__Given task 1__.
According to the Tradoki founding story, what date is on the original five-page spec?

Why we built Tradoki — an AI trading academy, not a signals room
The ten-month story of why Tradoki exists, what we tried first, what we threw away, and the specific decisions that shaped the company we ended up running.

When I first started sketching what would eventually become Tradoki, in the spring of 2025, the document on my desk was a five-page spec for a hybrid product — a course, a signals room, a community Discord, and a monthly subscription that w
When I first started sketching what would eventually become Tradoki, in the spring of 2025, the document on my desk was a five-page spec for a hybrid product — a course, a signals room, a community Discord, and a monthly subscription that would unlock all three. The spreadsheet for that product closed comfortably. The spec was approximately what every successful trading-education company in the consumer market was running. I drafted it because it was the obvious play. Then we threw it away, rebuilt the company around the part of the original spec that was hardest to monetise, and ended up with a product that takes longer to sell, harder to scale, and is the only one I am willing to sign my name to.
This is the ten-month case study of how that happened — what we tried, what we threw out, the specific decisions and dates that shaped what Tradoki became, and what the early cohort outcomes have looked like. It is told in the third person where the desk is the actor, and in the first person where I was. None of it is investment advice and none of it is a marketing pitch.
The starting spec, and what was wrong with it
The original five-page spec, dated 2025-04-12, had four product surfaces:
- An eight-week core curriculum. Pre-recorded video, structured weekly cadence, with workbook exercises. Standard format for a course product.
- A live signals room. Two to four ideas per day on a defined instrument list, posted to a Telegram channel, with entry/stop/target.
- A members-only Discord. Community engagement, peer learning, reaction reads.
- A weekly live session. Office hours, Q&A, live market reads.
The spreadsheet said this product would have an LTV/CAC of around 4.2 at our planned price point, payback inside 90 days, and gross margins above 80%. By the standards of the consumer education category, that is a defensible business.
I sat with the spec for about six weeks. The thing that bothered me about it was not the spreadsheet. It was that I could not articulate, in writing, what skill the median customer would have at the end of twelve months that they did not have at the start, if they used the product the way the marketing implied they would use it.

Dataset excerpt:
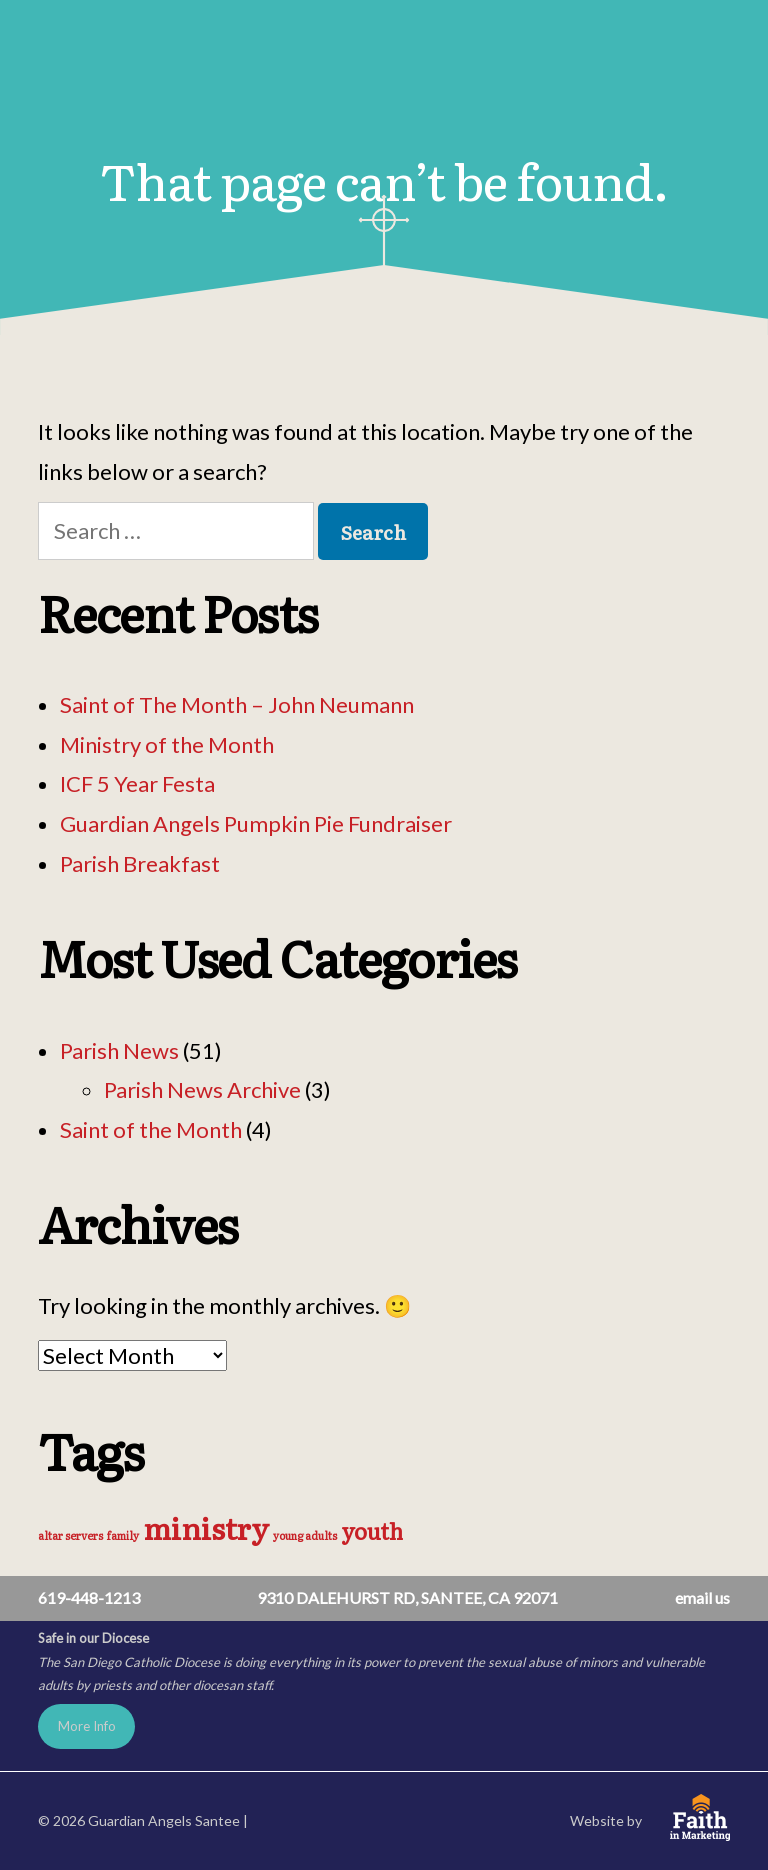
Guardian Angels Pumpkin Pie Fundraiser (256, 823)
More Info (87, 1726)
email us (702, 1597)
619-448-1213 (89, 1597)
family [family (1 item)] (123, 1535)
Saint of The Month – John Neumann (237, 704)
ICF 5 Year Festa (137, 783)
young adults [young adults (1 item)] (305, 1535)
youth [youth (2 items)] (372, 1530)
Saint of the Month (151, 1129)
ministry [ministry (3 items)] (206, 1527)
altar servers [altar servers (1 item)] (70, 1535)
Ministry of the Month (167, 744)
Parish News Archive (202, 1089)
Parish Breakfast (140, 863)
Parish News (119, 1050)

__Given task 2__.
Repeat exactly the part of the listing that opens with the line containing "altar servers [altar" and runs through the last line of the listing.

__Exercise solution 1__.
2025-04-12

__Exercise solution 2__.
altar servers [altar servers (1 item)] (70, 1535)
Ministry of the Month (167, 744)
Parish News Archive (202, 1089)
Parish Breakfast (140, 863)
Parish News (119, 1050)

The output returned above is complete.